--- Data ---
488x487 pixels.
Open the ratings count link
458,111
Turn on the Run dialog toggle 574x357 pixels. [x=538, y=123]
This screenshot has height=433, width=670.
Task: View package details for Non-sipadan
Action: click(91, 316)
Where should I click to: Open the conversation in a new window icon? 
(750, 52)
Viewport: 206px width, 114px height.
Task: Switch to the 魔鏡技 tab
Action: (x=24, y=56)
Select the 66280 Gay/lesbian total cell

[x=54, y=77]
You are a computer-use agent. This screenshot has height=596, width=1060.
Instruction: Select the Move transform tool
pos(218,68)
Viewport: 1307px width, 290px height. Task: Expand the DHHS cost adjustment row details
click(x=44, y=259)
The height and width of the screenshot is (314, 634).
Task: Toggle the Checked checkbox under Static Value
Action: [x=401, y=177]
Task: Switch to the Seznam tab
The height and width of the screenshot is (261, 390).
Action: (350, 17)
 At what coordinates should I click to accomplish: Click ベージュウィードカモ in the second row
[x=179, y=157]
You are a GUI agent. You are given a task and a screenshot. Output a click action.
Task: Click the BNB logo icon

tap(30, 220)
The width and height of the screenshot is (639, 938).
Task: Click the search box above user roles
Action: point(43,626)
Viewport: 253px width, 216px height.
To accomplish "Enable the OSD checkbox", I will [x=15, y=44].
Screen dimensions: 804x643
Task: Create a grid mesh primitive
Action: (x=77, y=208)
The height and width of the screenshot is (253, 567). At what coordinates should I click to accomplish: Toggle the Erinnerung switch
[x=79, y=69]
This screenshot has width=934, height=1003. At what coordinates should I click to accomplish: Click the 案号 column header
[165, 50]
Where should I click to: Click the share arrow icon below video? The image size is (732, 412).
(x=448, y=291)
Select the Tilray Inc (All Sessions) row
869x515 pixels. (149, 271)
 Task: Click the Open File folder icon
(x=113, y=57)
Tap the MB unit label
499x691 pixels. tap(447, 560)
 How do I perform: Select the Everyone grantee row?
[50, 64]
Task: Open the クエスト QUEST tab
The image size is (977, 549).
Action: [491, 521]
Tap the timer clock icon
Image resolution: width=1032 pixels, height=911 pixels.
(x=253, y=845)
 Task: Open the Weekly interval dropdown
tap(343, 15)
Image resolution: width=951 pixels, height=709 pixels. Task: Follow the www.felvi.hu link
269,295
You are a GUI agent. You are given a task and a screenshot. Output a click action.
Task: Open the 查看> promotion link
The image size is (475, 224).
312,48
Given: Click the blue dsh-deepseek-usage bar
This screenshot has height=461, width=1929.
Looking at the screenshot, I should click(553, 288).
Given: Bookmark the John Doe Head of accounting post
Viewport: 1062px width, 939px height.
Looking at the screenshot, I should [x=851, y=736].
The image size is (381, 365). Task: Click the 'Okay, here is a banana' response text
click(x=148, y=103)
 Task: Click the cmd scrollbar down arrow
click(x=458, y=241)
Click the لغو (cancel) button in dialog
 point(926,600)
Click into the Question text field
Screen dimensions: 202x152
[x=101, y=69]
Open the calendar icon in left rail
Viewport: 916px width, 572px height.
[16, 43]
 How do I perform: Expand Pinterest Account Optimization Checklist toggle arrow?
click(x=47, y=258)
---
* _Problem to work on_
All records are to be written out exactly.

* _Worked solution_
488x487 pixels.
Open the ratings count link
458,111
Turn on the Run dialog toggle 574x357 pixels. [x=538, y=123]
This screenshot has height=433, width=670.
Task: View package details for Non-sipadan
Action: click(91, 316)
Where should I click to: Open the conversation in a new window icon? 
(750, 52)
Viewport: 206px width, 114px height.
Task: Switch to the 魔鏡技 tab
Action: (x=24, y=56)
Select the 66280 Gay/lesbian total cell

[x=54, y=77]
You are a computer-use agent. This screenshot has height=596, width=1060.
Instruction: Select the Move transform tool
pos(218,68)
Viewport: 1307px width, 290px height. Task: Expand the DHHS cost adjustment row details
click(x=44, y=259)
The height and width of the screenshot is (314, 634).
Task: Toggle the Checked checkbox under Static Value
Action: [x=401, y=177]
Task: Switch to the Seznam tab
The height and width of the screenshot is (261, 390).
Action: (350, 17)
 At what coordinates should I click to accomplish: Click ベージュウィードカモ in the second row
[x=179, y=157]
You are a GUI agent. You are given a task and a screenshot. Output a click action.
Task: Click the BNB logo icon

tap(30, 220)
The width and height of the screenshot is (639, 938).
Task: Click the search box above user roles
Action: point(43,626)
Viewport: 253px width, 216px height.
To accomplish "Enable the OSD checkbox", I will [x=15, y=44].
Screen dimensions: 804x643
Task: Create a grid mesh primitive
Action: (x=77, y=208)
The height and width of the screenshot is (253, 567). At what coordinates should I click to accomplish: Toggle the Erinnerung switch
[x=79, y=69]
This screenshot has width=934, height=1003. At what coordinates should I click to accomplish: Click the 案号 column header
[165, 50]
Where should I click to: Click the share arrow icon below video? The image size is (732, 412).
(x=448, y=291)
Select the Tilray Inc (All Sessions) row
869x515 pixels. (149, 271)
 Task: Click the Open File folder icon
(x=113, y=57)
Tap the MB unit label
499x691 pixels. tap(447, 560)
 How do I perform: Select the Everyone grantee row?
[50, 64]
Task: Open the クエスト QUEST tab
The image size is (977, 549).
Action: [491, 521]
Tap the timer clock icon
Image resolution: width=1032 pixels, height=911 pixels.
(x=253, y=845)
 Task: Open the Weekly interval dropdown
tap(343, 15)
Image resolution: width=951 pixels, height=709 pixels. Task: Follow the www.felvi.hu link
269,295
You are a GUI agent. You are given a task and a screenshot. Output a click action.
Task: Open the 查看> promotion link
The image size is (475, 224).
312,48
Given: Click the blue dsh-deepseek-usage bar
This screenshot has height=461, width=1929.
Looking at the screenshot, I should click(553, 288).
Given: Bookmark the John Doe Head of accounting post
Viewport: 1062px width, 939px height.
Looking at the screenshot, I should [x=851, y=736].
The image size is (381, 365). Task: Click the 'Okay, here is a banana' response text
click(x=148, y=103)
 Task: Click the cmd scrollbar down arrow
click(x=458, y=241)
Click the لغو (cancel) button in dialog
 point(926,600)
Click into the Question text field
Screen dimensions: 202x152
[x=101, y=69]
Open the calendar icon in left rail
Viewport: 916px width, 572px height.
[16, 43]
 How do I perform: Expand Pinterest Account Optimization Checklist toggle arrow?
click(x=47, y=258)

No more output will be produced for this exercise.